Given records START

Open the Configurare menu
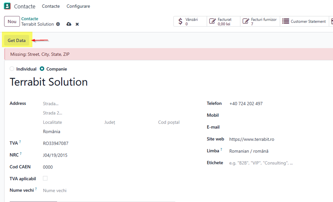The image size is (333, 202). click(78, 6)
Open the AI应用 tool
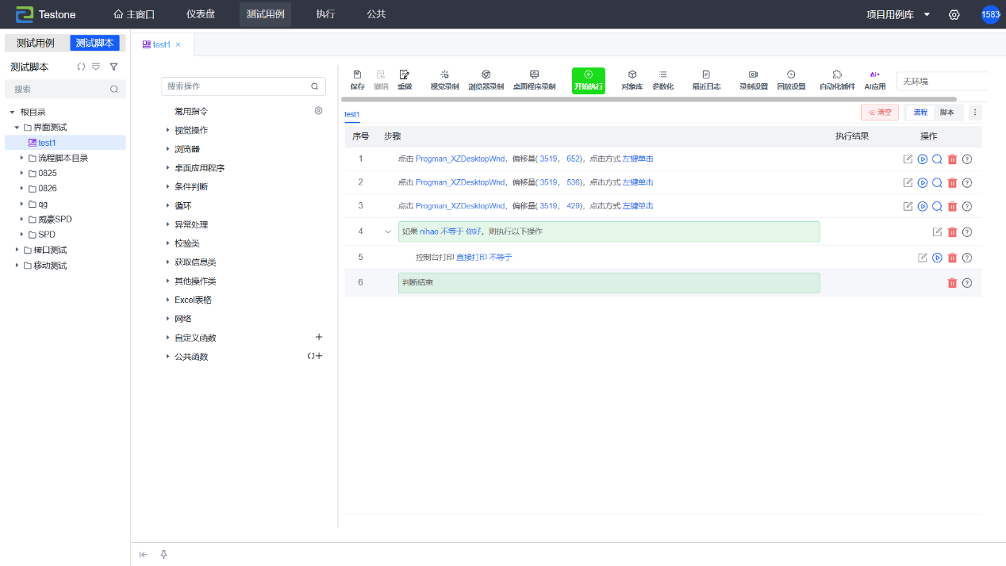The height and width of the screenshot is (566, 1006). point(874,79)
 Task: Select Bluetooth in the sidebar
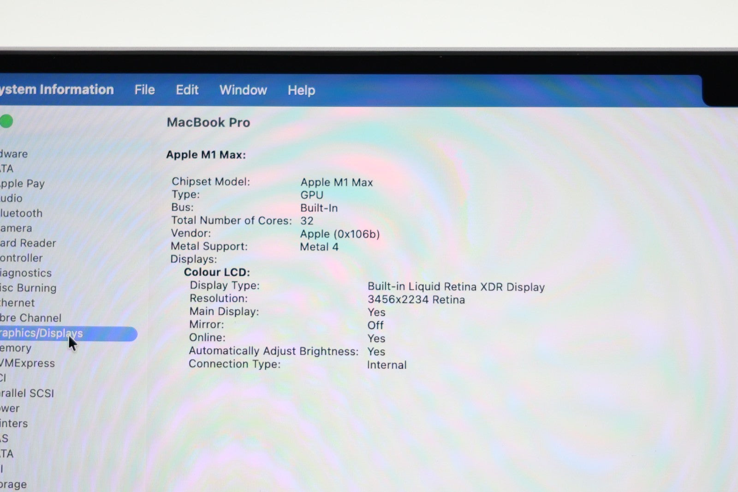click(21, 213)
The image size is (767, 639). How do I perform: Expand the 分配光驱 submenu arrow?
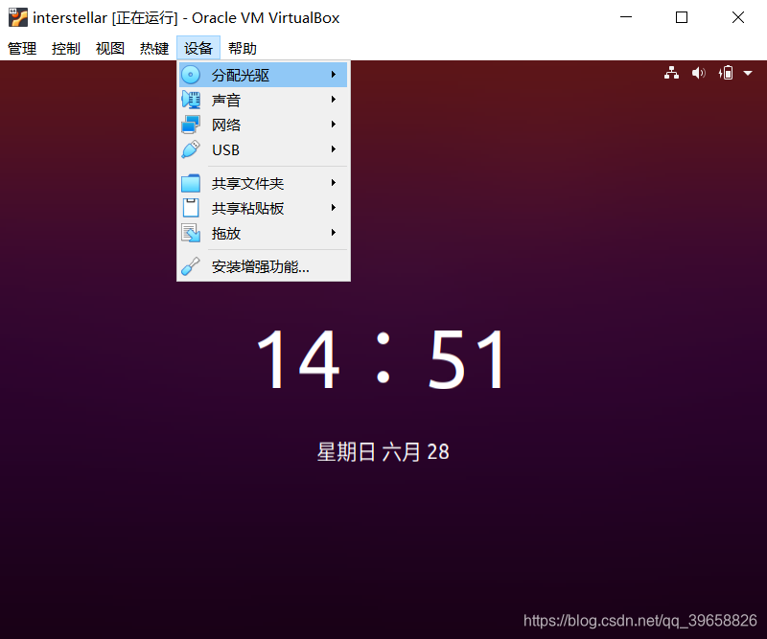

Given records END

» Task brief:
Transcribe the whole listing, character for character, but not its images.

» Answer box:
Open the Configurare menu
The image size is (333, 202). click(78, 6)
Open the AI应用 tool
The height and width of the screenshot is (566, 1006). point(874,79)
 Task: Select Bluetooth in the sidebar
click(21, 213)
The image size is (767, 639). How do I perform: Expand the 分配光驱 submenu arrow?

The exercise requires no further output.